Recommended by the blog | Tencent experts deeply analyze the five application scenarios of Apache pulsar

Time:2021-12-1

Editor’s recommendation:

The MQ team of Tencent Data Platform Department has conducted in-depth research on pulsar and optimized a lot of performance and stability. At present, it has been launched in Tencent cloud message queue tdmq. This paper mainly briefly combs some traditional message queue application scenarios supported by pulsar and the support of pulsar’s new features for more scenarios.

The following article comes from Tencent cloud middleware  , Author Zhang Chao

This article is transferred from Tencent cloud middleware by Zhang Chao, senior engineer of MQ team of Tencent Data Platform Department, Apache tubemq (incubating) PMC, Kafka on pulsar maintainer and Apache pulsar contributor.
Typesetting: [email protected]

About Apache pulsar

Apache pulsar is a top-level project of the Apache Software Foundation. It is a native distributed message flow platform for the next generation cloud. It integrates message, storage and lightweight functional computing. It adopts a separate architecture design of computing and storage, supports multi tenant, persistent storage, multi machine room cross regional data replication, and has strong consistency, high throughput Stream data storage features such as low latency and high scalability.
GitHub address:http://github.com/apache/pulsar/

Message queuing overview

What is a message queue

Message queue (MQ for short) refers to the container or service that saves messages in message transmission. It is an asynchronous communication mode between services. It is suitable for serverless and micro service architecture. It is an important component of distributed system to realize high-performance, high availability, scalability and other advanced special effects.

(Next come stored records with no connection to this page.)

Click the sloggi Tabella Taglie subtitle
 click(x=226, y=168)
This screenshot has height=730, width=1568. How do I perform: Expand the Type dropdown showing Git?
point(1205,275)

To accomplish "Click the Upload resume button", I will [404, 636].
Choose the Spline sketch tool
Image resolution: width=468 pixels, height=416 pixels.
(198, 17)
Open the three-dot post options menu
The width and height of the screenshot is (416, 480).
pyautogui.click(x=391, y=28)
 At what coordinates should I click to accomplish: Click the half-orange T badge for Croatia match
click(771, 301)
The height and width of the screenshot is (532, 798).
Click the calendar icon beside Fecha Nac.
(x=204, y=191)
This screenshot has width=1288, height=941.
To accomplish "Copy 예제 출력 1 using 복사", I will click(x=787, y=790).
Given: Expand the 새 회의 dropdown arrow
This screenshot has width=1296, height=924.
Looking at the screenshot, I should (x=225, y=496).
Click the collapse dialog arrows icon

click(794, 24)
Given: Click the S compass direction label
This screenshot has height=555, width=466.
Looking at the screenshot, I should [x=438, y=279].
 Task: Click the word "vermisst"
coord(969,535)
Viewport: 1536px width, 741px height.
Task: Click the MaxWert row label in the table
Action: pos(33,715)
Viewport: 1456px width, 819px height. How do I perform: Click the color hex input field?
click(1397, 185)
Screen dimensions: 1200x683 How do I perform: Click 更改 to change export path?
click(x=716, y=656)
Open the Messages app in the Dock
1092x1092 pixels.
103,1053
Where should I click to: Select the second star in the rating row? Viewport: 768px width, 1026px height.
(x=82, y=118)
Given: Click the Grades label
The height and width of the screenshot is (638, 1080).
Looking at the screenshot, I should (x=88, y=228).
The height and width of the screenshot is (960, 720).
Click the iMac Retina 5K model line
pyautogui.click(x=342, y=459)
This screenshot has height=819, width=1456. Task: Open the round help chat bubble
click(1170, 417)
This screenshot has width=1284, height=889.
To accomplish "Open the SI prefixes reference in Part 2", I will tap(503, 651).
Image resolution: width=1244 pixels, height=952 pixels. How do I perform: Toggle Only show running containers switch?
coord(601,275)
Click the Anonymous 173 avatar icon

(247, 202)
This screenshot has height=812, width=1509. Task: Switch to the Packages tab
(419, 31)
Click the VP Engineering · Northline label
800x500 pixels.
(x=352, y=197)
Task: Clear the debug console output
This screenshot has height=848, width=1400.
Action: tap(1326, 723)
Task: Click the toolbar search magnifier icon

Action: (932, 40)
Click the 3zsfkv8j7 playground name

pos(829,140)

Common mainstream message queues include ActiveMQ, rabbitmq, zeromq, Kafka, metamq, rocketmq, pulsar, etc. In the company, there are tubemq, ckafka, tdmq, CMQ, cdmq, hippo, etc.

Message queue characteristics

Distributed

Message queues are distributed, so they can provide asynchronous, decoupling and other functions.

reliability

Message based communication is reliable and messages are not lost. Most message queues provide the ability to persist messages to disk.

asynchronous

Through message queuing, remote synchronous calls can be disassembled into asynchronous calls. For application scenarios that do not need to obtain remote call results, the performance is significantly improved.

loose coupling

Messages are stored and distributed directly by middleware. The message producer only needs to pay attention to how to send the message to the message mediation server; Consumers only need to focus on how to subscribe from the mediation server. Producers and consumers are completely decoupled and do not need to know each other’s existence.

event driven

Complex application systems can be reconstructed into event driven systems. Event sourcing refers to the multiple states that an object will go through from creation to extinction. If the state changes of the object are stored, not only the current state of the object can be obtained according to the state change record, but also the change process of the object can be traced back. Message queuing can well support such a system design method, and put the events that trigger the change of object state into the message queue.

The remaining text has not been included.